— start of Given records —

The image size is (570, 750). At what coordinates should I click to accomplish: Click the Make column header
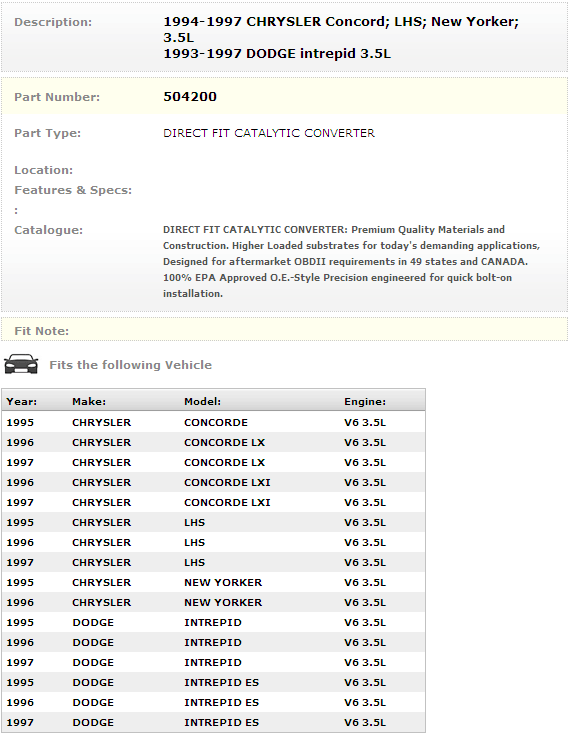[89, 402]
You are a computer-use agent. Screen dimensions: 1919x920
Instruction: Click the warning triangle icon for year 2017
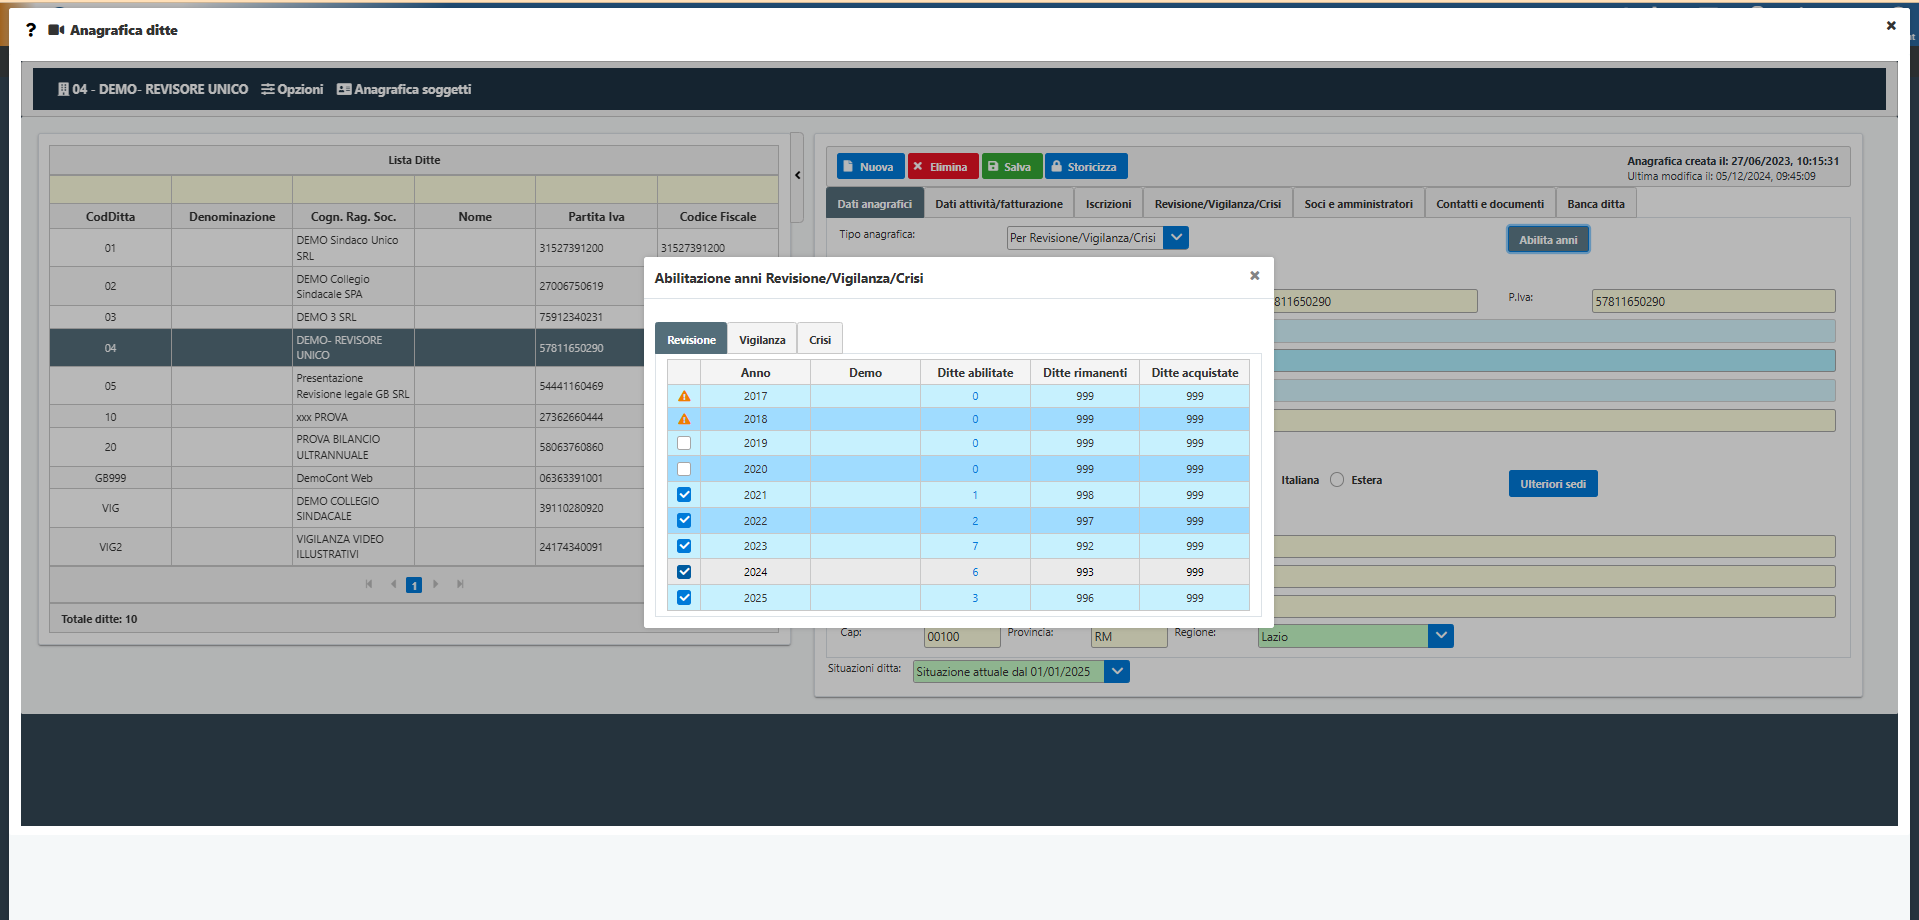tap(684, 397)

— end of Given records —

- Short problem: Rewrite every line of the records above as a numbered list with no blank lines, leaving out the pictures.

- Completed exercise:
1. The image size is (570, 750). At what coordinates should I click to accomplish: Click the Make column header
2. [89, 402]
3. You are a computer-use agent. Screen dimensions: 1919x920
4. Instruction: Click the warning triangle icon for year 2017
5. tap(684, 397)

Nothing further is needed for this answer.